Fin Mars 2020, Boris Cyrulnik a répondu à quelques questions pour le journal Ouest-France. Ci-dessous, je vous en donne les grandes lignes, explications justes et belles idées :
OF > Le terme de « guerre », employé par Emmanuel Macron, est-il bien approprié?
BC : C’est exactement le mot qui convient, parce qu’il y a un ennemi – ce virus – qui veut notre mort. Mais l’ennemi est totalement invisible et ce n’est pas la première fois. Il y a déjà eu, dans le passé, des épidémies de peste, de choléra, ou la grippe espagnole.
> Un ennemi mal connu…
Et quand on ne comprend pas, on trouve toujours un bouc émissaire […]. Dans cette crise, les personnes du gouvernement […] sont déjà désignées comme boucs émissaires. Ils sont jugés responsables de l’épidémie parce qu’ils sont accusés, par exemple, de n’être pas intervenus assez tôt. Les Chinois également ; certains d’entre eux ayant essuyé des insultes en France. […]

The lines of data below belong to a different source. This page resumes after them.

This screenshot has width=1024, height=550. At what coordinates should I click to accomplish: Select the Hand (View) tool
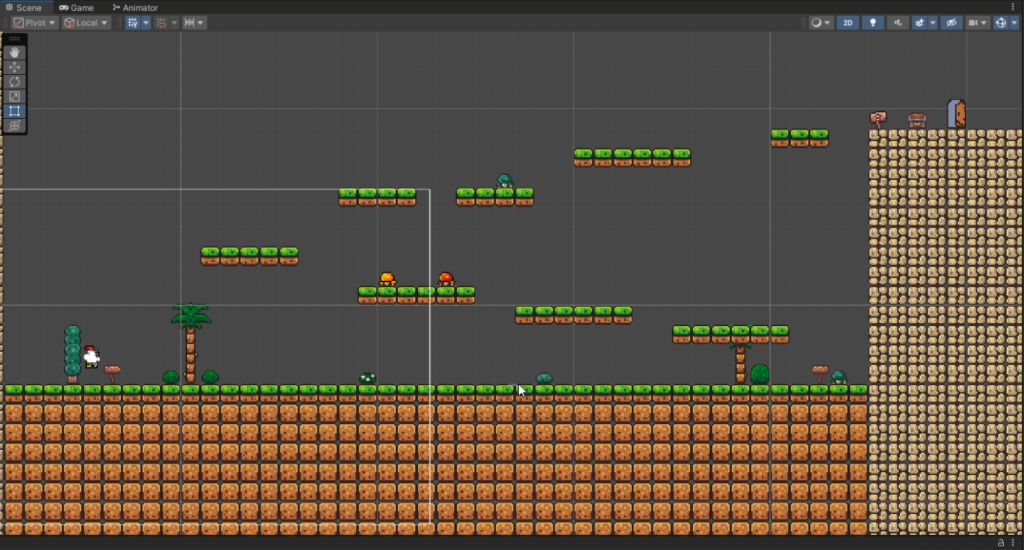click(15, 52)
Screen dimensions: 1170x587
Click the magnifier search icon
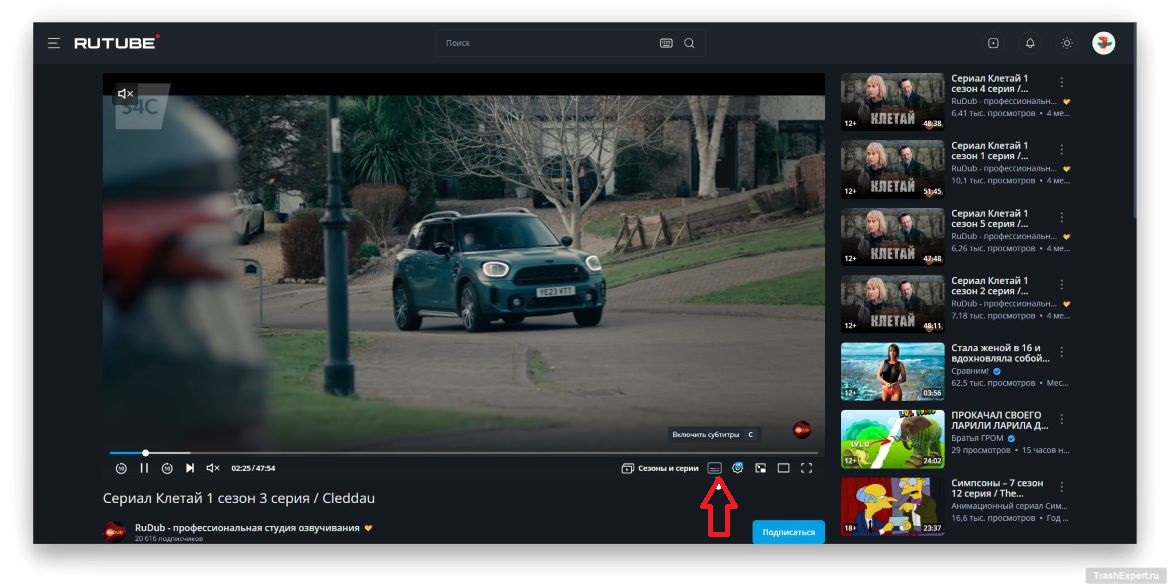[x=689, y=43]

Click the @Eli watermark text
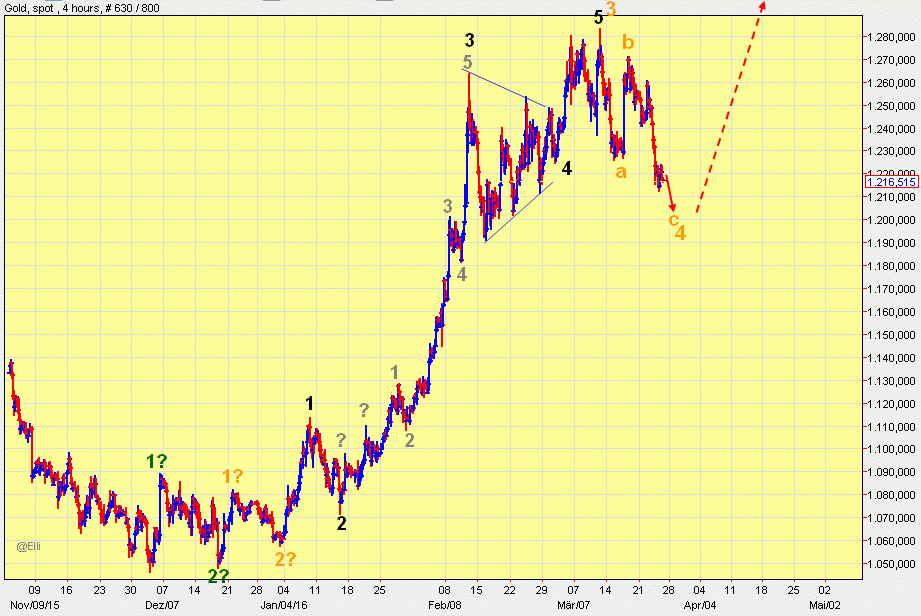click(x=27, y=546)
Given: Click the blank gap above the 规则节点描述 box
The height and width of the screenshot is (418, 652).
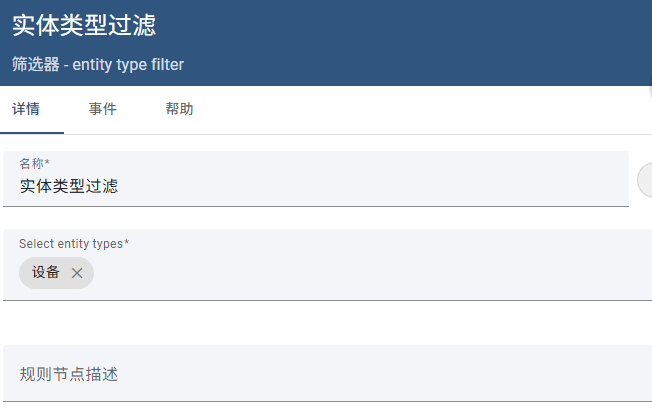Looking at the screenshot, I should click(x=327, y=323).
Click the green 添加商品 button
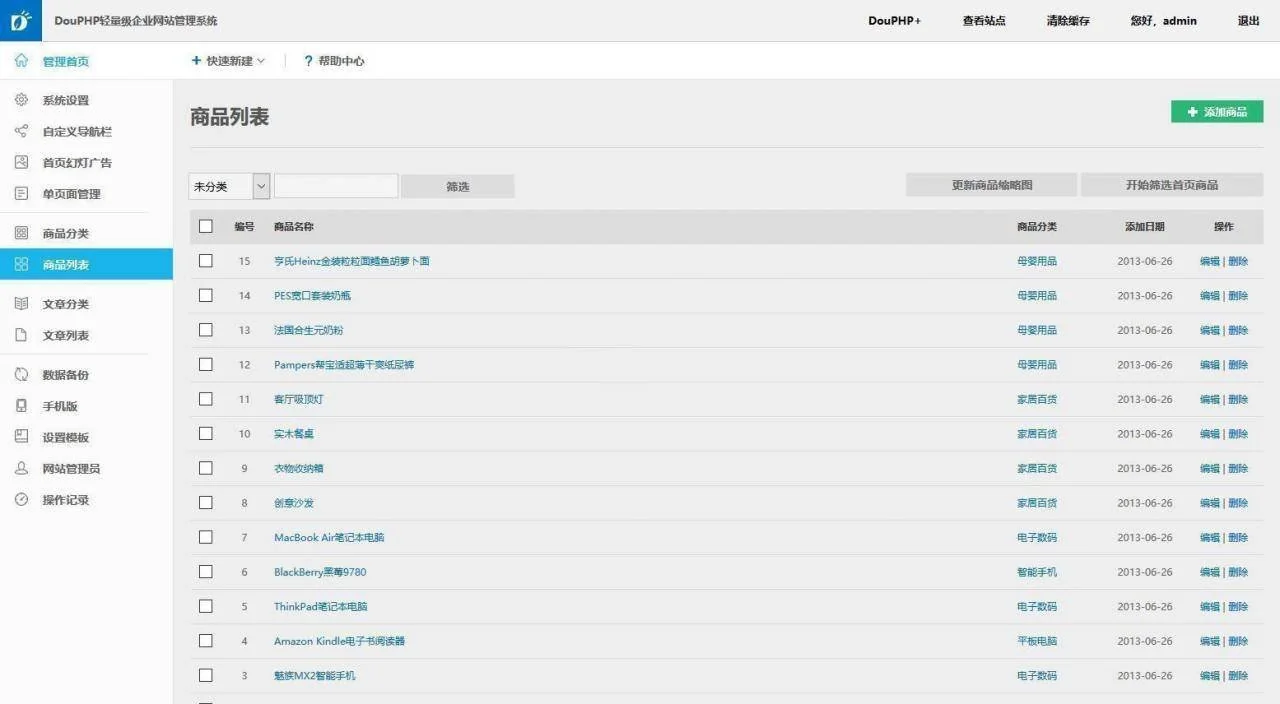The width and height of the screenshot is (1280, 704). point(1217,112)
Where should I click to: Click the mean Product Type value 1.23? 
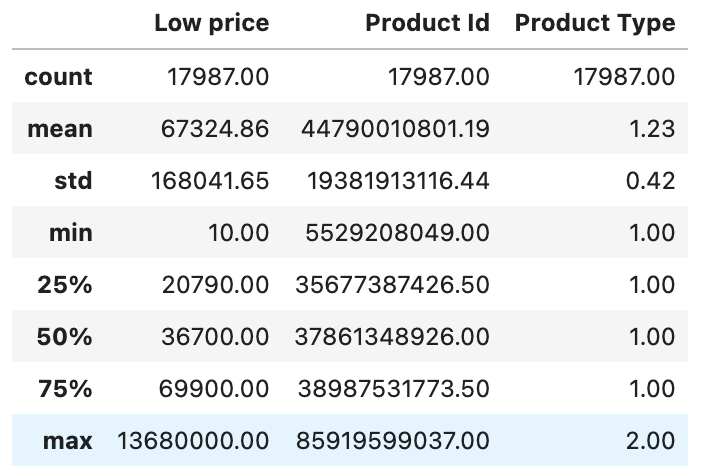pyautogui.click(x=652, y=129)
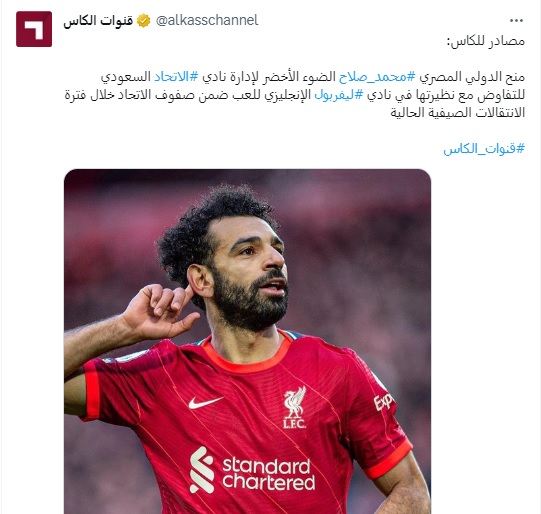The width and height of the screenshot is (541, 514).
Task: Open the Alkass channel profile avatar
Action: 34,29
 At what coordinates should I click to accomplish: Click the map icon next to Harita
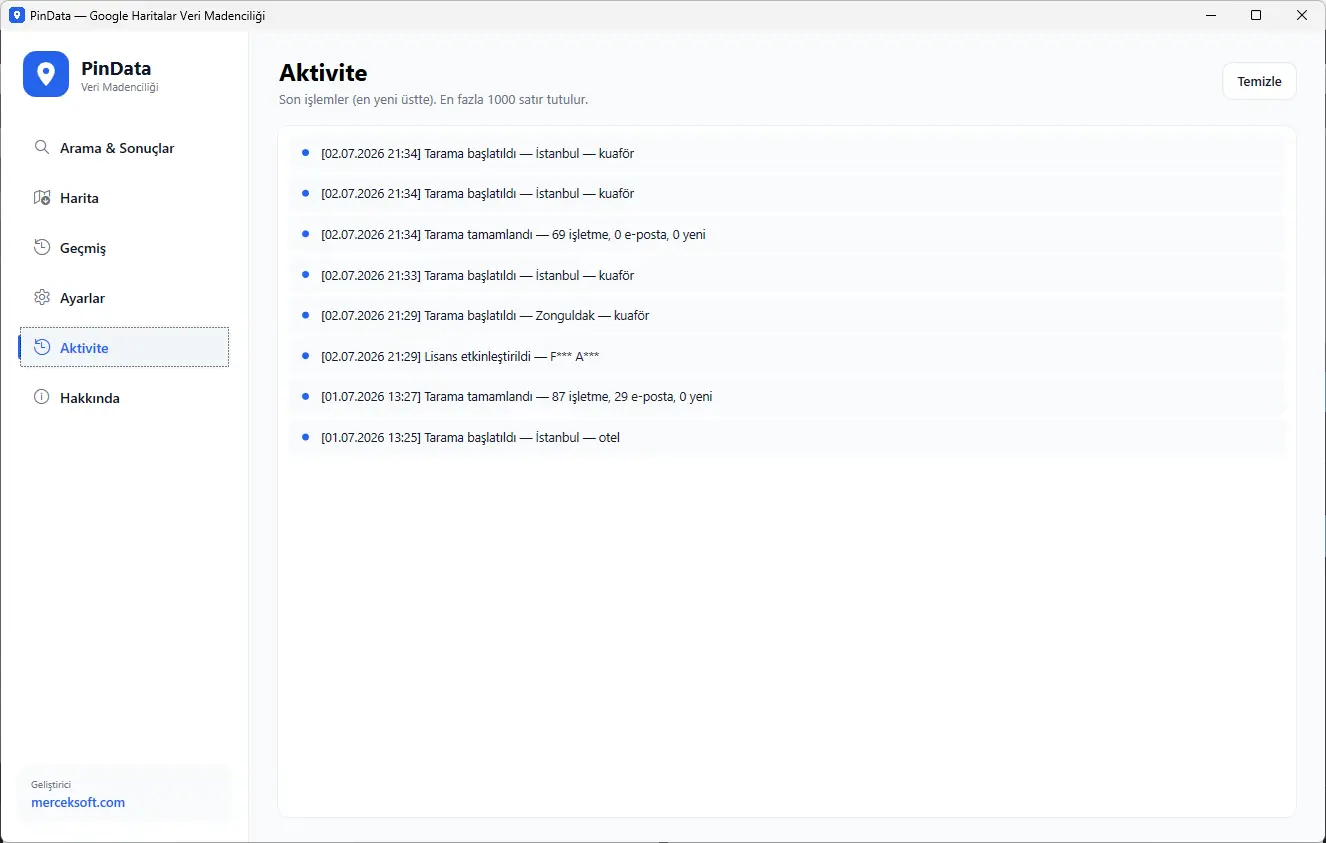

> Mais il n’y a pas que des mauvaises attitudes…
Quand un malheur frappe un groupe, on assiste toujours à deux comportements opposés. D’un côté, on constate des mécanismes d’agression, de profiteurs. Et, dans le même temps, une part de la population est héroïque ou généreuse. Actuellement, on « héroïse » les soignants […].
> Qu’est-ce qui permet de se protéger des risques liés au confinement?
La confiance en soi, l’aptitude à la parole, le plaisir des ressources internes et de la vie intérieure. En effet, les personnes qui sont dotées de ces mécanismes vont les appliquer et surmonter le traumatisme. Une fois le confinement terminé, elles auront découvert une nouvelle façon de vivre.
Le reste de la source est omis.